_Your instructions_
Convert every line of the entries below into a Markdown table with two columns, Row and Text: number each row in Row and put the line in Text. Omit blank lines.
[Extracted records start]
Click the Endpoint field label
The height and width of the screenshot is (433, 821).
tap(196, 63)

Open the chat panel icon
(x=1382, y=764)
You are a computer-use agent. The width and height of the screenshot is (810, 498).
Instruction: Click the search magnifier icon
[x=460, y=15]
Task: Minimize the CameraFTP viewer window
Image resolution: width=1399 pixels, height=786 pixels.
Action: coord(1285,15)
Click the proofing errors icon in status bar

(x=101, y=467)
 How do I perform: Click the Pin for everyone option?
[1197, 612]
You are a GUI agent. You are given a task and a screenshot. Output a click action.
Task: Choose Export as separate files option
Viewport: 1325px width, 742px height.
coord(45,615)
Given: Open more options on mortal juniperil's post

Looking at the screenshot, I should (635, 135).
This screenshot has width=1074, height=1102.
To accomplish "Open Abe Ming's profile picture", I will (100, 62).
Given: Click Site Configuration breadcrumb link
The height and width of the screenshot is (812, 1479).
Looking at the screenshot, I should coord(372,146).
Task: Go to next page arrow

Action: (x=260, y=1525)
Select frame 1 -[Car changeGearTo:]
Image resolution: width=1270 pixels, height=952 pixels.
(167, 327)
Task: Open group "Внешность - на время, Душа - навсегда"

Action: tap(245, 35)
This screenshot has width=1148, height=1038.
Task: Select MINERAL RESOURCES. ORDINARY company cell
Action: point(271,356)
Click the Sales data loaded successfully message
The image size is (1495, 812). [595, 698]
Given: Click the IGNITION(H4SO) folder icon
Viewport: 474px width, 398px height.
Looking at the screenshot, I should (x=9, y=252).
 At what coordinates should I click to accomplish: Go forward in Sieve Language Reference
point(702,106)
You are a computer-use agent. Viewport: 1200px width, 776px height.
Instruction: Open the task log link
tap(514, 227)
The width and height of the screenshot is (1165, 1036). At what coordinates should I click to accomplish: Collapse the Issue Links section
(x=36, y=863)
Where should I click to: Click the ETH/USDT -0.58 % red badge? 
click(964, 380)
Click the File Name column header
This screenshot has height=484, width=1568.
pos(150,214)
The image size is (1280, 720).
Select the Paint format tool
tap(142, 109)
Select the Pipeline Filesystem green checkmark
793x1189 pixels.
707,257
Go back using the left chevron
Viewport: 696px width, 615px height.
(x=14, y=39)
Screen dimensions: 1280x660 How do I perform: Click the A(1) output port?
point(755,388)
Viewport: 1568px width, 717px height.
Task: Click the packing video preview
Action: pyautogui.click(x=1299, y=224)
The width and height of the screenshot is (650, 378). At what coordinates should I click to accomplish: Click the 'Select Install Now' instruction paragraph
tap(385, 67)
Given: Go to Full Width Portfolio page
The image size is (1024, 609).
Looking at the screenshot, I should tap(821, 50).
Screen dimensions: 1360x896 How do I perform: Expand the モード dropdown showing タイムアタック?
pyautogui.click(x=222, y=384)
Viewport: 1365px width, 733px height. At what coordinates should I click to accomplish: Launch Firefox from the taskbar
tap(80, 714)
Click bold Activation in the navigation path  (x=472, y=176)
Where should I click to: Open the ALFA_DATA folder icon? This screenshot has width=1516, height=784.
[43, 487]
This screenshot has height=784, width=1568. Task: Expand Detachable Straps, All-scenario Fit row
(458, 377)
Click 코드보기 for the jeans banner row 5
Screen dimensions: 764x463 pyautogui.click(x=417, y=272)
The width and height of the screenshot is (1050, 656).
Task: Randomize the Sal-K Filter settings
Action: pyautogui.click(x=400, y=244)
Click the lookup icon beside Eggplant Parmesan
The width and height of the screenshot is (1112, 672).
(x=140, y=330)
[Extracted records end]
_Task output_
| Row | Text |
|---|---|
| 1 | Click the Endpoint field label |
| 2 | The height and width of the screenshot is (433, 821). |
| 3 | tap(196, 63) |
| 4 | Open the chat panel icon |
| 5 | (x=1382, y=764) |
| 6 | You are a computer-use agent. The width and height of the screenshot is (810, 498). |
| 7 | Instruction: Click the search magnifier icon |
| 8 | [x=460, y=15] |
| 9 | Task: Minimize the CameraFTP viewer window |
| 10 | Image resolution: width=1399 pixels, height=786 pixels. |
| 11 | Action: coord(1285,15) |
| 12 | Click the proofing errors icon in status bar |
| 13 | (x=101, y=467) |
| 14 |  How do I perform: Click the Pin for everyone option? |
| 15 | [1197, 612] |
| 16 | You are a GUI agent. You are given a task and a screenshot. Output a click action. |
| 17 | Task: Choose Export as separate files option |
| 18 | Viewport: 1325px width, 742px height. |
| 19 | coord(45,615) |
| 20 | Given: Open more options on mortal juniperil's post |
| 21 | Looking at the screenshot, I should (635, 135). |
| 22 | This screenshot has width=1074, height=1102. |
| 23 | To accomplish "Open Abe Ming's profile picture", I will (100, 62). |
| 24 | Given: Click Site Configuration breadcrumb link |
| 25 | The height and width of the screenshot is (812, 1479). |
| 26 | Looking at the screenshot, I should coord(372,146). |
| 27 | Task: Go to next page arrow |
| 28 | Action: (x=260, y=1525) |
| 29 | Select frame 1 -[Car changeGearTo:] |
| 30 | Image resolution: width=1270 pixels, height=952 pixels. |
| 31 | (167, 327) |
| 32 | Task: Open group "Внешность - на время, Душа - навсегда" |
| 33 | Action: tap(245, 35) |
| 34 | This screenshot has width=1148, height=1038. |
| 35 | Task: Select MINERAL RESOURCES. ORDINARY company cell |
| 36 | Action: point(271,356) |
| 37 | Click the Sales data loaded successfully message |
| 38 | The image size is (1495, 812). [595, 698] |
| 39 | Given: Click the IGNITION(H4SO) folder icon |
| 40 | Viewport: 474px width, 398px height. |
| 41 | Looking at the screenshot, I should (x=9, y=252). |
| 42 |  At what coordinates should I click to accomplish: Go forward in Sieve Language Reference |
| 43 | point(702,106) |
| 44 | You are a computer-use agent. Viewport: 1200px width, 776px height. |
| 45 | Instruction: Open the task log link |
| 46 | tap(514, 227) |
| 47 | The width and height of the screenshot is (1165, 1036). At what coordinates should I click to accomplish: Collapse the Issue Links section |
| 48 | (x=36, y=863) |
| 49 | Where should I click to: Click the ETH/USDT -0.58 % red badge?  |
| 50 | click(964, 380) |
| 51 | Click the File Name column header |
| 52 | This screenshot has height=484, width=1568. |
| 53 | pos(150,214) |
| 54 | The image size is (1280, 720). |
| 55 | Select the Paint format tool |
| 56 | tap(142, 109) |
| 57 | Select the Pipeline Filesystem green checkmark |
| 58 | 793x1189 pixels. |
| 59 | 707,257 |
| 60 | Go back using the left chevron |
| 61 | Viewport: 696px width, 615px height. |
| 62 | (x=14, y=39) |
| 63 | Screen dimensions: 1280x660 How do I perform: Click the A(1) output port? |
| 64 | point(755,388) |
| 65 | Viewport: 1568px width, 717px height. |
| 66 | Task: Click the packing video preview |
| 67 | Action: pyautogui.click(x=1299, y=224) |
| 68 | The width and height of the screenshot is (650, 378). At what coordinates should I click to accomplish: Click the 'Select Install Now' instruction paragraph |
| 69 | tap(385, 67) |
| 70 | Given: Go to Full Width Portfolio page |
| 71 | The image size is (1024, 609). |
| 72 | Looking at the screenshot, I should tap(821, 50). |
| 73 | Screen dimensions: 1360x896 How do I perform: Expand the モード dropdown showing タイムアタック? |
| 74 | pyautogui.click(x=222, y=384) |
| 75 | Viewport: 1365px width, 733px height. At what coordinates should I click to accomplish: Launch Firefox from the taskbar |
| 76 | tap(80, 714) |
| 77 | Click bold Activation in the navigation path  (x=472, y=176) |
| 78 | Where should I click to: Open the ALFA_DATA folder icon? This screenshot has width=1516, height=784. |
| 79 | [43, 487] |
| 80 | This screenshot has height=784, width=1568. Task: Expand Detachable Straps, All-scenario Fit row |
| 81 | (458, 377) |
| 82 | Click 코드보기 for the jeans banner row 5 |
| 83 | Screen dimensions: 764x463 pyautogui.click(x=417, y=272) |
| 84 | The width and height of the screenshot is (1050, 656). |
| 85 | Task: Randomize the Sal-K Filter settings |
| 86 | Action: pyautogui.click(x=400, y=244) |
| 87 | Click the lookup icon beside Eggplant Parmesan |
| 88 | The width and height of the screenshot is (1112, 672). |
| 89 | (x=140, y=330) |